-- EXERCISE BRIEF --
Report every line below that has the string "computer" in it.

Saved data entries
•••

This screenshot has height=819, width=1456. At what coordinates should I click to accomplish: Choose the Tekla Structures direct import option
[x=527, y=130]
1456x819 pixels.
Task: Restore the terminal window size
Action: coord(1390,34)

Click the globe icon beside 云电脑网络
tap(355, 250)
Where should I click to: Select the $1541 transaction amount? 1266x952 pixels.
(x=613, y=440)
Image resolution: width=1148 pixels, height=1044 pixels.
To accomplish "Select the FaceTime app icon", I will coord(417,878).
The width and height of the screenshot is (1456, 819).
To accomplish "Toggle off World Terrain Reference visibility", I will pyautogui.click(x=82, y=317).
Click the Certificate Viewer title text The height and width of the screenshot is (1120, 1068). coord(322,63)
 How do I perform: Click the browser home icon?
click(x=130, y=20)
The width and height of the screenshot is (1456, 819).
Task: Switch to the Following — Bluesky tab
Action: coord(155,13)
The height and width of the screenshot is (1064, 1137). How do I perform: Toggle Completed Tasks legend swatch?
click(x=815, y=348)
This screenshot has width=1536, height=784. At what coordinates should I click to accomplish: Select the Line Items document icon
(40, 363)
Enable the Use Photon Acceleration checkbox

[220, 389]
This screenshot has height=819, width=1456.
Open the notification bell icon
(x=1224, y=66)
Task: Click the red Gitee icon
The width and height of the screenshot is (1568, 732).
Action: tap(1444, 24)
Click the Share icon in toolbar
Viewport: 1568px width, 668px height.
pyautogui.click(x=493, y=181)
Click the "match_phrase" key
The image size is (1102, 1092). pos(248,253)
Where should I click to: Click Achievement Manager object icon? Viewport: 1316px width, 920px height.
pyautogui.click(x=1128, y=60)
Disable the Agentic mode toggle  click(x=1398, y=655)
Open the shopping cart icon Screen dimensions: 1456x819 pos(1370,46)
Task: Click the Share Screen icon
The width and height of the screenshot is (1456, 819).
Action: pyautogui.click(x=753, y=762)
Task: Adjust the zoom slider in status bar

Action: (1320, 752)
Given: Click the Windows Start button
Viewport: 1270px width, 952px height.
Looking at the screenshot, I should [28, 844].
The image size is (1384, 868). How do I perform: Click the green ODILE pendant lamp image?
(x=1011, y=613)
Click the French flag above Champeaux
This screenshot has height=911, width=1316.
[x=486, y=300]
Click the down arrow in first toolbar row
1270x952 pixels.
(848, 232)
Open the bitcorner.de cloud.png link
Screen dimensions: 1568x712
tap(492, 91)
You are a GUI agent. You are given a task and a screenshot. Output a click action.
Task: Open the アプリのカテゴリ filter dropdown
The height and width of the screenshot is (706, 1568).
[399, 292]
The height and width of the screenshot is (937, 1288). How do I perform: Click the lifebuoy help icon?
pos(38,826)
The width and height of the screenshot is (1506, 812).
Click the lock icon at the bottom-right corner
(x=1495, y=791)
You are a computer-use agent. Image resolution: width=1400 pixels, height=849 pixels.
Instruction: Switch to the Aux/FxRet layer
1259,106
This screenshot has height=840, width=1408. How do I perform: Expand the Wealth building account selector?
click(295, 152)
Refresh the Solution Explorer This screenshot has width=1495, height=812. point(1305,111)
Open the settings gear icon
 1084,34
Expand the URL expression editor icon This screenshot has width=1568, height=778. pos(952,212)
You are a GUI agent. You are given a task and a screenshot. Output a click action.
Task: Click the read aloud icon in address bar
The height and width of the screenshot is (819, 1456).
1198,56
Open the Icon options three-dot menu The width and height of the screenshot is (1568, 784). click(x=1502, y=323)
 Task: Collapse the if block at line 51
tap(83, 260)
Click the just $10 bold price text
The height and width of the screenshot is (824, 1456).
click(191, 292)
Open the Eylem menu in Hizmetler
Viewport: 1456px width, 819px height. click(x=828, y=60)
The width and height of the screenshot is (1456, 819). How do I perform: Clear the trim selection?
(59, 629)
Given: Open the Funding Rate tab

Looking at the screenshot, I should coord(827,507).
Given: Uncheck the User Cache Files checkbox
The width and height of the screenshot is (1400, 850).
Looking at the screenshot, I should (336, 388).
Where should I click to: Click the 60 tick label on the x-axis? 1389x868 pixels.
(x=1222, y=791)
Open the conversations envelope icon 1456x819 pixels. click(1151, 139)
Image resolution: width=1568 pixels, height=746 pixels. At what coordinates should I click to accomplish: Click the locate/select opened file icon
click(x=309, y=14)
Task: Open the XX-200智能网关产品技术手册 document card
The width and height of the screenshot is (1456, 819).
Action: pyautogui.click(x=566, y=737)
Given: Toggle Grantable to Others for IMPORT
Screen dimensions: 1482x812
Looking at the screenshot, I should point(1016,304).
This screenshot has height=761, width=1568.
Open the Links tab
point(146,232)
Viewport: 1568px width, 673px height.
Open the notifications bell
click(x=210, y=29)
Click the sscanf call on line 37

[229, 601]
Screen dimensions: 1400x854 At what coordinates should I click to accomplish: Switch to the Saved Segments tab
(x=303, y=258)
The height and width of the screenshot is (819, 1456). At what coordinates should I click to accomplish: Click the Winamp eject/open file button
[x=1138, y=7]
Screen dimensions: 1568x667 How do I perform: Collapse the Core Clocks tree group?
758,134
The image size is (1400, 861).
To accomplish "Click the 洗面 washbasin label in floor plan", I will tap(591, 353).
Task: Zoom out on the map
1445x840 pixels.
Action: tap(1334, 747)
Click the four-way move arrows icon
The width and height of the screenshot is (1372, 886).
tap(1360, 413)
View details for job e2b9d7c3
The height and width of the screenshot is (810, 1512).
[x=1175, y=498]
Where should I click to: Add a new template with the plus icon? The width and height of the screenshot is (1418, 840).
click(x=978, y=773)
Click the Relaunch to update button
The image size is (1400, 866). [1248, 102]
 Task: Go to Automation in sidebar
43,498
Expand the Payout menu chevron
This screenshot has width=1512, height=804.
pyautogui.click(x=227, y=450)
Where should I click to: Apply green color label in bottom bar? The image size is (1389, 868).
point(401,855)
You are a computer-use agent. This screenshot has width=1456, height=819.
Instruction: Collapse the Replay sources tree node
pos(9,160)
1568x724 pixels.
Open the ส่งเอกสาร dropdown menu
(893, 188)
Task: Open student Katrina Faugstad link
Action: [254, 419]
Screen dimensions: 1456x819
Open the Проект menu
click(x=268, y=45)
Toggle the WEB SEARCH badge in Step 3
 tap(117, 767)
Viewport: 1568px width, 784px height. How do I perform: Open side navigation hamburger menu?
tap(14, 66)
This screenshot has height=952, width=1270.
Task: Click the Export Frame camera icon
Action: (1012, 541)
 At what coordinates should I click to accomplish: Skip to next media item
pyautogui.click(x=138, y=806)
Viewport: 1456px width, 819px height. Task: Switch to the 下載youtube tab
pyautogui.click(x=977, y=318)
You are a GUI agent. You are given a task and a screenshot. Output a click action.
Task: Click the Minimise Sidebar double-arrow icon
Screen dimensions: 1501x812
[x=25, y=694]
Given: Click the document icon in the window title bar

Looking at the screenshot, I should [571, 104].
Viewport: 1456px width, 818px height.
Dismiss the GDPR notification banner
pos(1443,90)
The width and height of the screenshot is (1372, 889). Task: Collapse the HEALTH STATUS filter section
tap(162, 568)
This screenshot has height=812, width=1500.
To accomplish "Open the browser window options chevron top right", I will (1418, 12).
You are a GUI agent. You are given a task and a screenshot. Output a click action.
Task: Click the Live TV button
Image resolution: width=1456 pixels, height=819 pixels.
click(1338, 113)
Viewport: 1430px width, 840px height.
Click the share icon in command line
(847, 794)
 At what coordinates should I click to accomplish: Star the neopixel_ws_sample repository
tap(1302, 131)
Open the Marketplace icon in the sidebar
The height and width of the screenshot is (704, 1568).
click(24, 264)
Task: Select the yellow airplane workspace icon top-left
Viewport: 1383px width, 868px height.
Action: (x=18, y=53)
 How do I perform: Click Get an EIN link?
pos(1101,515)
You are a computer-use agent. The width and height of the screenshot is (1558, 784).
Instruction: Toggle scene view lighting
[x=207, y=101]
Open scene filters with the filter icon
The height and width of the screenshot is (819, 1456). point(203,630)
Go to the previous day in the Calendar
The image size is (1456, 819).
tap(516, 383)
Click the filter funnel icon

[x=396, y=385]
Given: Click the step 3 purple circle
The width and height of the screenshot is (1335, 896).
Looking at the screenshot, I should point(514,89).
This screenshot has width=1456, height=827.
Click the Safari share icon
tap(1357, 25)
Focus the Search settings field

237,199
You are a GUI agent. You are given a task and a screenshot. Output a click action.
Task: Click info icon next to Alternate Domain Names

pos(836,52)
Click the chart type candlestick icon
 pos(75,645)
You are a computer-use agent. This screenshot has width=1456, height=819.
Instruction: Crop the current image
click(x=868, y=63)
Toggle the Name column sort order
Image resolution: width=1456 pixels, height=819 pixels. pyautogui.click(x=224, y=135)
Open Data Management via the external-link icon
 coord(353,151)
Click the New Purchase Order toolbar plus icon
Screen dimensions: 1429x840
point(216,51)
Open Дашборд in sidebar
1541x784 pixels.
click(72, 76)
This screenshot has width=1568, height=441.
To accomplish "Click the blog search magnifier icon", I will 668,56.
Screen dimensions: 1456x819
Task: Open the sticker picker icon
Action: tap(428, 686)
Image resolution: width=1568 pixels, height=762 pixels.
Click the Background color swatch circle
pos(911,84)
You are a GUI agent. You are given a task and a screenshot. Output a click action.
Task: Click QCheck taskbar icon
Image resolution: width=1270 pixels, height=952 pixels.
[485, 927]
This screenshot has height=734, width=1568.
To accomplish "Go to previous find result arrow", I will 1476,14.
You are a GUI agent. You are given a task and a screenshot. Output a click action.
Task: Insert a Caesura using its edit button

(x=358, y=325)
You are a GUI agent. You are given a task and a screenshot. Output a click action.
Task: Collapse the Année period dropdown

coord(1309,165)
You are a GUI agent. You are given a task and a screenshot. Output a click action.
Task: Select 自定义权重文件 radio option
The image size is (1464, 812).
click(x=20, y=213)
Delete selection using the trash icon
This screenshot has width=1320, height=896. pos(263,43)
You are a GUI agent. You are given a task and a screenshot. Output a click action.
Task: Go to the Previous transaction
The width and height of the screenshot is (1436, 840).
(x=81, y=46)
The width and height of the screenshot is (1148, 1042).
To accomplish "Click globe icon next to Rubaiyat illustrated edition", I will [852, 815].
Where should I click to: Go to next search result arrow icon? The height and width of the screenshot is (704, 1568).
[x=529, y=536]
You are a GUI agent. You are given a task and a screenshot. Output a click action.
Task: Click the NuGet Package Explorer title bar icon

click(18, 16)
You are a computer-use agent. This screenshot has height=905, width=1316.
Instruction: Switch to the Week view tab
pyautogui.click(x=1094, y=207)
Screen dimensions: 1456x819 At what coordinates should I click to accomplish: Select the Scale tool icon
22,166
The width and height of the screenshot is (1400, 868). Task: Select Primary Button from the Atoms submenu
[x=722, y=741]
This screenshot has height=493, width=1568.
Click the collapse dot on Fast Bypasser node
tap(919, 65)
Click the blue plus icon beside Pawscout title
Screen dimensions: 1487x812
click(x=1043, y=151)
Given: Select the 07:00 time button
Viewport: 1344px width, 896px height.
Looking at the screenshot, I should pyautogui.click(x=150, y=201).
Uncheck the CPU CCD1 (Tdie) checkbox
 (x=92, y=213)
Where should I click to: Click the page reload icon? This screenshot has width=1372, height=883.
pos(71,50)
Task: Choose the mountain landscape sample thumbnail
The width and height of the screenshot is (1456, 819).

•••

-- TASK RESPONSE --
You are a computer-use agent. Image resolution: width=1400 pixels, height=849 pixels.
You are a computer-use agent. This screenshot has width=1456, height=819.
You are a computer-use agent. The width and height of the screenshot is (1558, 784).
You are a computer-use agent. This screenshot has width=1456, height=819.
You are a computer-use agent. This screenshot has height=905, width=1316.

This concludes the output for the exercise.